Question

Find the locus of the mid point of the chords of the hyperbola $\frac{x^2}{a^2}-\frac{y^2}{b^2}=1$ which subtend a right angle at the origin.

Answer 1

Let (h, k) be the mid-point of the chord of the hyperbola. Then its equation is $\frac{hx}{a^2}-\frac{ky}{b^2}-1=\frac{h^2}{b^2}-\frac{k^2}{b^2}-1or\frac{hx}{a^2}-\frac{ky}{b^2}=\frac{h^2}{a^2}-\frac{k^2}{b^2}......\left(1\right)$

The equation of the lines joining the origin to the points of intersection of the hyperbola and the chord (1) is obtained by making homogeneous hyperbola with the help of (1)

$\therefore \frac{x^2}{a^2}-\frac{y^2}{b^2}=\frac{{(\frac{hx}{a^2}-\frac{ky}{b^2})}^2}{{(\frac{h^2}{a^2}-\frac{k^2}{b^2})}^2}\Rightarrow \frac{1}{a^2}{(\frac{h^2}{a^2}-\frac{k^2}{b^2})}^2{x}^2-\frac{1}{b^2}{(\frac{h^2}{a^2}-\frac{k^2}{b^2})}^2{y}^2=\frac{h^2}{a^4}{x}^2+\frac{k^2}{b^4}{y}^2-\frac{2hk}{a^2{b}^2}xy.....\left(2\right)$

The lines represented by (2) will be at right angle if coefficient of $x^2+$ coefficient of $y^2=0$.

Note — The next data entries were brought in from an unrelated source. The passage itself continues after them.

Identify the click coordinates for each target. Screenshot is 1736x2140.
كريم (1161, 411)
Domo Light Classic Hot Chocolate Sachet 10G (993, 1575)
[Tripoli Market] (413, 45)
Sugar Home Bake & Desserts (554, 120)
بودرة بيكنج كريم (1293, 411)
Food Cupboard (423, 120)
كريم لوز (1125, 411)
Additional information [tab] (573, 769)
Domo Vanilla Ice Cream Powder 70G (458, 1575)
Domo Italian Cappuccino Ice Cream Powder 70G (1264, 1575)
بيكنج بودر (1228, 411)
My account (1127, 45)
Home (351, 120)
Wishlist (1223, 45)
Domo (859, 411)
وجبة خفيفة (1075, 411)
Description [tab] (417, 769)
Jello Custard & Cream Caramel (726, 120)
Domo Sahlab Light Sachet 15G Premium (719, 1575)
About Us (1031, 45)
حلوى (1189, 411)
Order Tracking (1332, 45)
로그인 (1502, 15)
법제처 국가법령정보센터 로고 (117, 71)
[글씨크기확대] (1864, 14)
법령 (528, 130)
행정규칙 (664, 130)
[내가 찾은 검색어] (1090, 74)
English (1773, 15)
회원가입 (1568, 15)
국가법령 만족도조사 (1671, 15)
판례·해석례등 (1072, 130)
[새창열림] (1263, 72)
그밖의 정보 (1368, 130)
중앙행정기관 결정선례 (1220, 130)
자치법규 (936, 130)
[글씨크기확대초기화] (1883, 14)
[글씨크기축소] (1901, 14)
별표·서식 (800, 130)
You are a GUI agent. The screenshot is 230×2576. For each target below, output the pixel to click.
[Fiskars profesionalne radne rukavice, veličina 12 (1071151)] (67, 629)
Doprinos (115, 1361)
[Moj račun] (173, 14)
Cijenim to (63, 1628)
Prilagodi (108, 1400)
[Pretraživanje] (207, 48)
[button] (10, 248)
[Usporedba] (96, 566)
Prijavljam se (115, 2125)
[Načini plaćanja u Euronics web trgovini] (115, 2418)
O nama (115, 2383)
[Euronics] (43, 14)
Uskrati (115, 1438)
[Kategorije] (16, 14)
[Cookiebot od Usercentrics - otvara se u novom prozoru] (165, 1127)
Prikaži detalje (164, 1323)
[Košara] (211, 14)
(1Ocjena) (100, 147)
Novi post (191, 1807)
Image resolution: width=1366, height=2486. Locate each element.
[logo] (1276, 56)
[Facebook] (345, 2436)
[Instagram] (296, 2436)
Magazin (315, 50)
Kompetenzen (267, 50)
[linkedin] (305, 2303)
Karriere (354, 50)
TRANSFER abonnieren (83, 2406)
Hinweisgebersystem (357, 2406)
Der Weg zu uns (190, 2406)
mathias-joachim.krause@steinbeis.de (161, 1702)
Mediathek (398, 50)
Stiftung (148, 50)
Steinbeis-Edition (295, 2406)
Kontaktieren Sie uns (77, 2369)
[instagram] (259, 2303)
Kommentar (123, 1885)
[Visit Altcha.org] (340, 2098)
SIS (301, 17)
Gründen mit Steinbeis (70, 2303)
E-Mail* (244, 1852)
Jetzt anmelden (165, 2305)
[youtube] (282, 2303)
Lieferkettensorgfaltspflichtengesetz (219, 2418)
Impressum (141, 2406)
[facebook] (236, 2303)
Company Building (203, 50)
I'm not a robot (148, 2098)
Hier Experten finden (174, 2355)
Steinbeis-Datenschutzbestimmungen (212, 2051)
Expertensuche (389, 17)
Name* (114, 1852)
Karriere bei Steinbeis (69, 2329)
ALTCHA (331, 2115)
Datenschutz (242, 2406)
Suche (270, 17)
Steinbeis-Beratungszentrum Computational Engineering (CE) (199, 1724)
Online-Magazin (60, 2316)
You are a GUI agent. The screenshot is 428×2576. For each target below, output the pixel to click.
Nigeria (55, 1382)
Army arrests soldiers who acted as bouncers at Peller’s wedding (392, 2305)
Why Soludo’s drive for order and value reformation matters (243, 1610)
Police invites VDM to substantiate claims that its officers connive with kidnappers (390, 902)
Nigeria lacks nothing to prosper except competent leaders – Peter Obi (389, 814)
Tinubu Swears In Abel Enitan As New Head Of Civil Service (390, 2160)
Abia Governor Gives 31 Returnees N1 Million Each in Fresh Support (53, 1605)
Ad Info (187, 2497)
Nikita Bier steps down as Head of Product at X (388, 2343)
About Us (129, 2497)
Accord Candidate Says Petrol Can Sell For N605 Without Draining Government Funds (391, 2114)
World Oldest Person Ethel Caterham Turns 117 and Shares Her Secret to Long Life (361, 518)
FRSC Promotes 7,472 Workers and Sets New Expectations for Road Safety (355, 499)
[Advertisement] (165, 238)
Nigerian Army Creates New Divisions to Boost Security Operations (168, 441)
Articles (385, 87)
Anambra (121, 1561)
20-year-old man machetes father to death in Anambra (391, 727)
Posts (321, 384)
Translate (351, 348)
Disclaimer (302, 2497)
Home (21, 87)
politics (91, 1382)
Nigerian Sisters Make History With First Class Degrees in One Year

$\Rightarrow \frac{1}{a^2}{(\frac{h^2}{a^2}-\frac{k^2}{b^2})}^2-\frac{h^2}{a^2}-\frac{1}{b^2}{(\frac{h^2}{a^2}-\frac{k^2}{b^2})}^2-\frac{k^2}{b^4}=0\Rightarrow {(\frac{h^2}{a^2}-\frac{k^2}{b^2})}^2(\frac{1}{a^2}-\frac{1}{b^2})=\frac{h^2}{a^4}+\frac{k^2}{b^4}$

Hence, the locus of (h, k) is ${(\frac{x^2}{a^2}-\frac{y^2}{b^2})}^2(\frac{1}{a^2}-\frac{1}{b^2})=\frac{x^2}{a^4}+\frac{y^2}{b^4}$